[Collection entries]
==================================================
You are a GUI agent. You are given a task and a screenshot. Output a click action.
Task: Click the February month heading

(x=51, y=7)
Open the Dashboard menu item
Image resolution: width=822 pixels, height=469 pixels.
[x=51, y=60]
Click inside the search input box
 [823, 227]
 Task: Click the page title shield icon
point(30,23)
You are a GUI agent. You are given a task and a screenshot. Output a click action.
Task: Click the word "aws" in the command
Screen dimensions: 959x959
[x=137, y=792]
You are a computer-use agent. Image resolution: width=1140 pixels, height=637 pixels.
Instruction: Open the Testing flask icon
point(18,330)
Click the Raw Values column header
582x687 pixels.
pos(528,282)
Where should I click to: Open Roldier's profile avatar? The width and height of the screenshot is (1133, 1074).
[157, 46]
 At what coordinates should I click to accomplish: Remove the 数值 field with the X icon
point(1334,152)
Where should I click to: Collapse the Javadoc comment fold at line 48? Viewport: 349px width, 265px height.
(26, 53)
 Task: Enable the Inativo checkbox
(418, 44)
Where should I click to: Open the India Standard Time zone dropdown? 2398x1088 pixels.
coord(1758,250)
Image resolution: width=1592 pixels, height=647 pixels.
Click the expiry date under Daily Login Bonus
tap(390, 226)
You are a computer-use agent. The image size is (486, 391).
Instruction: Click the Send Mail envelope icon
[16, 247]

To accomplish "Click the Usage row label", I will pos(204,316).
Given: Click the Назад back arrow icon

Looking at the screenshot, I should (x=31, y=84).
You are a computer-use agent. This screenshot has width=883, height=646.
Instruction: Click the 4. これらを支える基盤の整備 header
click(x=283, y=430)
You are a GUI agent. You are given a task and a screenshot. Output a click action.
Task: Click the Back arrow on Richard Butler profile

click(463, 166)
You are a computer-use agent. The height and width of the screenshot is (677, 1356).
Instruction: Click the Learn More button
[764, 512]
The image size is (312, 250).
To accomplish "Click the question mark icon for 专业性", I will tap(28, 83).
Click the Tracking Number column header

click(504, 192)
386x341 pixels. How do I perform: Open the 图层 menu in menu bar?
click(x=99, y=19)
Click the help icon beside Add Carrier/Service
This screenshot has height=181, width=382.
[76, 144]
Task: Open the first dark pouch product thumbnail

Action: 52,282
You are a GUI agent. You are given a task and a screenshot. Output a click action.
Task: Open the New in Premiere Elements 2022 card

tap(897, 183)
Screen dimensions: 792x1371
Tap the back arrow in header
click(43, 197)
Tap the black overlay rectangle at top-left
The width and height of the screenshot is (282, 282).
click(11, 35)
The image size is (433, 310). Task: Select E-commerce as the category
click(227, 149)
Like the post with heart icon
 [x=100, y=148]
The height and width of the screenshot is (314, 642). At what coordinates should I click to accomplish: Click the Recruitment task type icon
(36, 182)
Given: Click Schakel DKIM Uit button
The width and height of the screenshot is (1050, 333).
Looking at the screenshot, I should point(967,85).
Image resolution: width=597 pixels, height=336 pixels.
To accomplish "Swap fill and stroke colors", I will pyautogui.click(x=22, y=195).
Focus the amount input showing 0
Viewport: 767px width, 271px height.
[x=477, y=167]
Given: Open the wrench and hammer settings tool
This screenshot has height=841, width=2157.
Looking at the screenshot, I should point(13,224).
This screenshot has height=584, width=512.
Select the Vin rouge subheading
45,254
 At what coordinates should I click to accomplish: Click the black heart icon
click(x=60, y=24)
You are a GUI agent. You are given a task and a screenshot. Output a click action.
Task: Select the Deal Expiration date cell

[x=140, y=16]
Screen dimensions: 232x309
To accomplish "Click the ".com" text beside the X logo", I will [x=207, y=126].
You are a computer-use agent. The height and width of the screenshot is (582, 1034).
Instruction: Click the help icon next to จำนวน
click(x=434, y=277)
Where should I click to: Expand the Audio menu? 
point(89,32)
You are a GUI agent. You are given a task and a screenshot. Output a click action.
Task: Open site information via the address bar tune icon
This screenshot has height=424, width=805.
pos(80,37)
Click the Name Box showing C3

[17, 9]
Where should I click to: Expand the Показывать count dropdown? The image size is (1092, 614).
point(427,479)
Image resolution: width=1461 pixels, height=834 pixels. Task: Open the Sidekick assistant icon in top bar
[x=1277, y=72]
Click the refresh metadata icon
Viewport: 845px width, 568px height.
==================================================
Work to complete:
Render the entries starting with the line that contains "Screen dimensions: 232x309" and going on through the line that contains "point(427,479)" as a two-column CSV with the columns "instruction" and "response", one row per entry. Put each field in double quotes and replace any line breaks inside a field with spaces.

Complete response:
instruction,response
"Screen dimensions: 232x309 To accomplish ""Click the "".com"" text beside the X logo"",","I will [x=207, y=126]."
"You are a computer-use agent. The height and width of the screenshot is (582, 1034). Instruction: Click the help icon next to จำนวน","click(x=434, y=277)"
"Where should I click to: Expand the Audio menu?","point(89,32)"
"You are a GUI agent. You are given a task and a screenshot. Output a click action. Task: Open site information via the address bar tune icon This screenshot has height=424, width=805.","pos(80,37)"
"Click the Name Box showing C3","[17, 9]"
"Where should I click to: Expand the Показывать count dropdown? The image size is (1092, 614).","point(427,479)"